Resumen: Introduction:
Extracting value from industrial time-series databases such as InfluxDB 2.0 requires expertise in specialized query languages (InfluxQL, Flux) that domain experts typically lack, and no labeled corpora exist for translating natural language into them.
Methods:
We present a modular system that translates questions written in Spanish into executable InfluxQL and Flux queries over an InfluxDB 2.0 instance deployed in a real agro-food production plant operating under a self-consumption energy scheme.

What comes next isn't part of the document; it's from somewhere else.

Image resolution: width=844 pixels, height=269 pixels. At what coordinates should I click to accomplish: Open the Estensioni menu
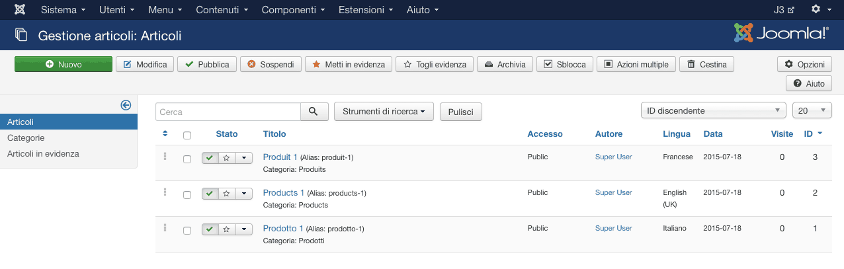(366, 10)
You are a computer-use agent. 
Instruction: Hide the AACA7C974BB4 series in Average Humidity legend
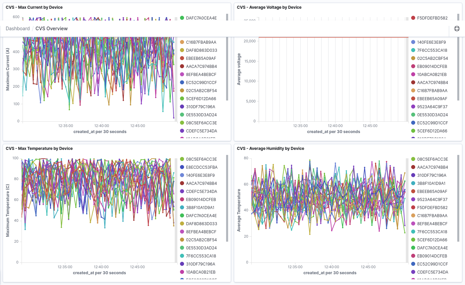(x=433, y=167)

It comprises a semantic layer implemented as a knowledge graph encoding the InfluxDB schema and its correspondence with the plant's physical components; a hierarchical entity-linking module; a lightweight language model fine-tuned for NL-to-query generation; and a query validation and sanitization module. To obtain training data, we develop a fully automated synthetic dataset distillation pipeline that uses a large teacher model with contextual retrieval from the official InfluxDB 2.0 documentation; each candidate undergoes parsing, AST extraction, and semantic checking against the knowledge graph, and only validated samples are retained. The corpus fine-tunes compact Small Language Models through domain-level conditioning followed by task-specific instruction tuning.
Results:
Performance is evaluated on a manually curated suite of 56 Spanish queries, evenly distributed across seven operationally relevant query families. Compact models reliably generate syntactically valid queries, but functional evaluation against the live instance reveals a three-layer pattern-high parser validity, moderate execution success, and lower result correctness-that locates the residual gap at the semantic layer.